Try this exercise to test your grammar.

Grammar test 1

Modals – permission and obligation: Grammar test 1

Read the explanation to learn more.

Grammar explanation

We often use verbs with modal meanings to talk about permission and obligation.

Permission

can

We often use can to ask for and give permission.

Can I sit here?
You can use my car if you like.
Can I make a suggestion?

could

We also use could to ask for permission (but not to give it). Could is more formal and polite than can.

Could I ask you something?
Could I interrupt?
Could I borrow your pen for a moment, please?

may

May is the most formal way to ask for and give permission.

May I see your passport, please?
Customers may request a refund within a period of 30 days.
These pages may be photocopied for classroom use.

Prohibition

We use can't and mustn't to show that something is prohibited – it is not allowed.

can't

We use can't to talk about something that is against the rules, particularly when we didn't make the rules.
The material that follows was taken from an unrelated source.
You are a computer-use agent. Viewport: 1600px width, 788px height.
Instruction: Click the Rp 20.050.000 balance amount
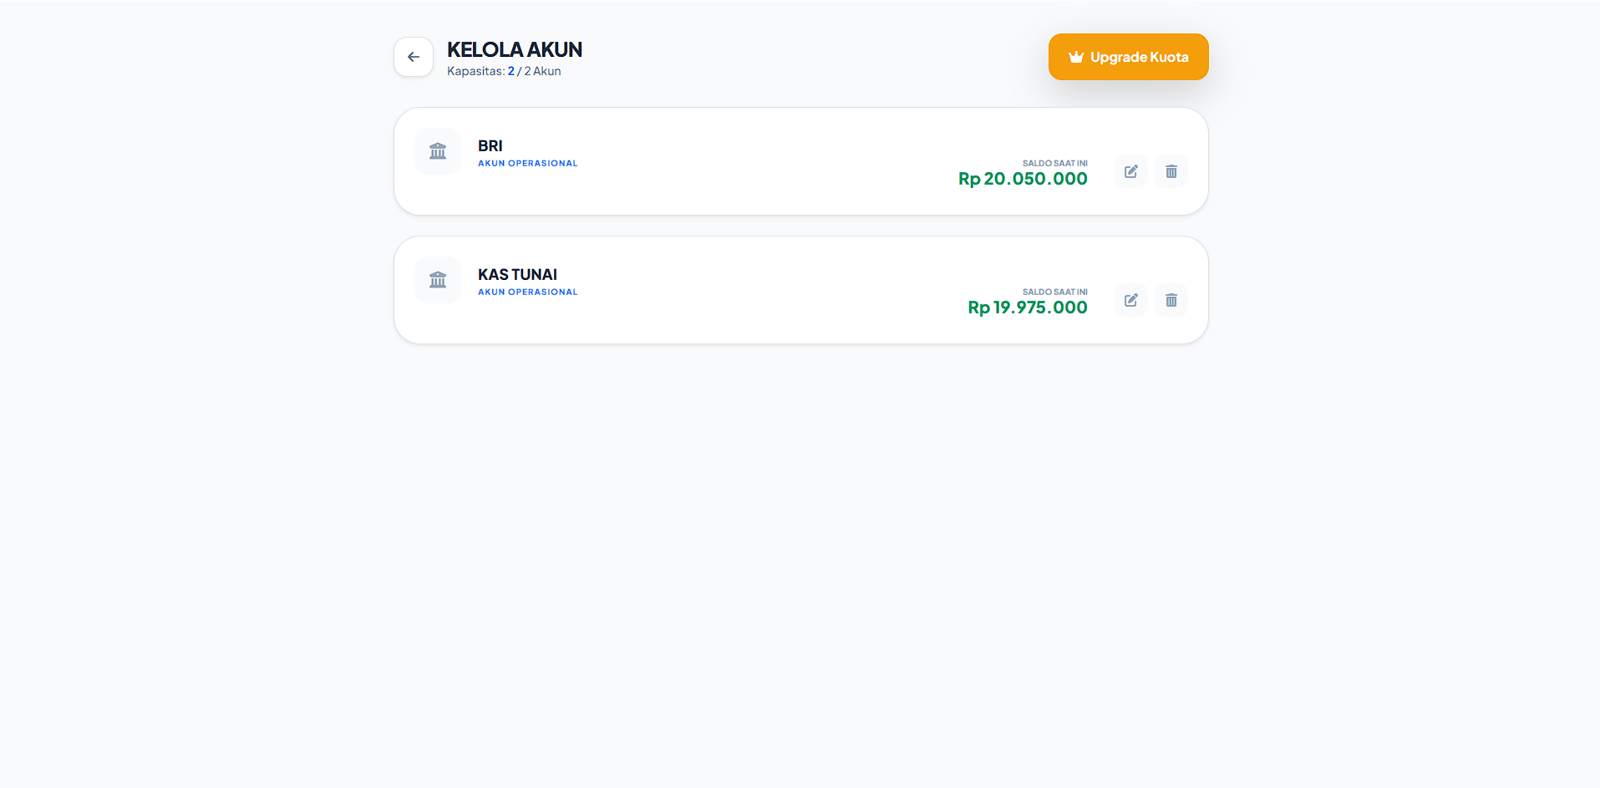pos(1023,179)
What does this sign say? Oh, we can't park here.
You can't take photos in the museum. They're really strict about it.
Sorry, we can't sell knives to under-18s.

must not/mustn't

We use must not to talk about what is not permitted. It is common on public signs and notices informing people of rules and laws.

Visitors must not park in the staff car park.
Baggage must not be left unattended.
Guests must not make noise after 10 p.m.

We use mustn't particularly when the prohibition comes from the speaker.

(Parent to child) You mustn't say things like that to your sister.
(Teacher to student) You mustn't be late to class.
I mustn't let that happen again.

Obligation

We use have to and must to express obligation. There is a slight difference between the way we use them.

have to

Have to shows us that the obligation comes from outside the speaker. 

We have to wear a uniform when we're working in reception.
(Student to teacher) When do we have to hand in our homework?
Al has to work tomorrow so he can't come.

We sometimes call this 'external obligation'.

must

Must expresses a strong obligation or necessity. It often shows us that the obligation comes from the speaker (or the authority that wrote the sentence). 

I must phone my dad. It's his birthday today.
(Teacher to student) You must hand in your homework on Tuesday or you will lose ten per cent of your mark.
(Sign on a plane) Seat belts must be worn by all passengers.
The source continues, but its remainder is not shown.